The machine delivers the mixed cold beverage to the consumer in approximately 30 seconds. While this type of internal mechanism may not be unique, what is unusual is that the product is marketed as having a Web-based touchscreen kiosk interface. The kiosk enables consumers to obtain more information about nutraceutical beverages as well as to make a delayed purchase by configuring it to accept an order via the Internet, with next day delivery.

In addition to the kiosk providing important product information, it also is designed to generate external advertising revenue (up to 20 advertisers with 6-second clips), thereby rendering it an electronic advertising vehicle and a vending machine. For those consumers interested in purchasing products for remote delivery, the kiosk provides a base for access to a secure Website for order processing.


Interactive displays enable an operator to attract a larger target audience to a vending machine, provide more information that is pertinent to the customer, and track how the information is used. Interactivity is considered the best way to prove the effectiveness of a digital signage system.

An additional advantage of digital media is its potential for revenue generation through the sale of advertising space within the playlist. Niche marketing can provide an opportunity for non-machine based product revenues as a result of payments made on a per-performance broadcast.

While vending operators may elect to control their own media content, there are network providers offering broadcast and production services that enable the sale of presentation time to off-premises product promotions or external business entities.

Advertising sales may represent a significant number of incremental dollars to a vending operator’s bottom line profitability and may be gotten despite the fact the operator played no role in soliciting or attracting the advertising.
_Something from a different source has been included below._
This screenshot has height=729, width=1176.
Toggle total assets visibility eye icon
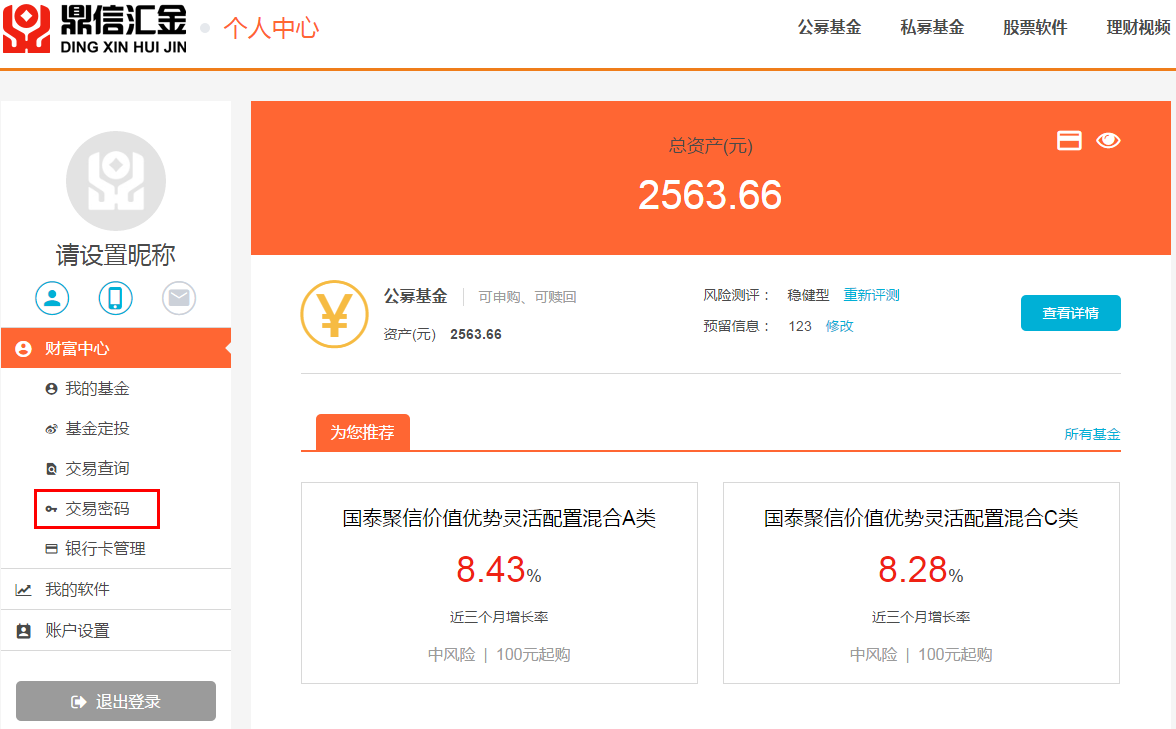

To gauge the long-term implication of digital media for vending, the experiences of three related service industries (the postal service, fast food restaurants, and gas stations) are instructive.


The U.S. Postal Service (USPS) has tested and deployed a digital communication network. USPS, considered an early adopter of digital signage, began testing the impact of digital versus static menu boards in post office lobbies nearly a decade ago.

In 2004, USPS introduced its Post Office Channel (a combination promotional channel and employee communications network). The USPS-TV network has benefited greatly from advancements in digital media technology, including content delivery methods and declining costs of production. The objective of the Post Office Channel is to improve the customer experience at more than 32,000 retail locations.

The Post Office Channel features product and service messages to educate and inform retail customers. For example, one message compares the product features of overnight express mail and 2-to-3-day priority mail. Another compares delivery confirmation to signature confirmation and indicates which form to use depending on which service the customer desires.

A second opportunity is to redirect customers and actually change customer behavior. Part of the long-standing tradition of how customers behave in a retail space is that many are focused on getting served as quickly as possible.

Suppose there are several customers in the general service line when all they need are stamps.

Digital signage can be used to help change customer behavior by redirecting stamp seekers to the Automated Postal Center (APC), an automated, unattended machine that sells stamps and allows customers to mail packages.

It is important to note that the digital content used to direct customers to the APC is very short (three to five seconds) and consists of brightly colored messages like “Jump the line. Ship packages at the APC.” Or, “Get out of line. Buy stamps at vending.”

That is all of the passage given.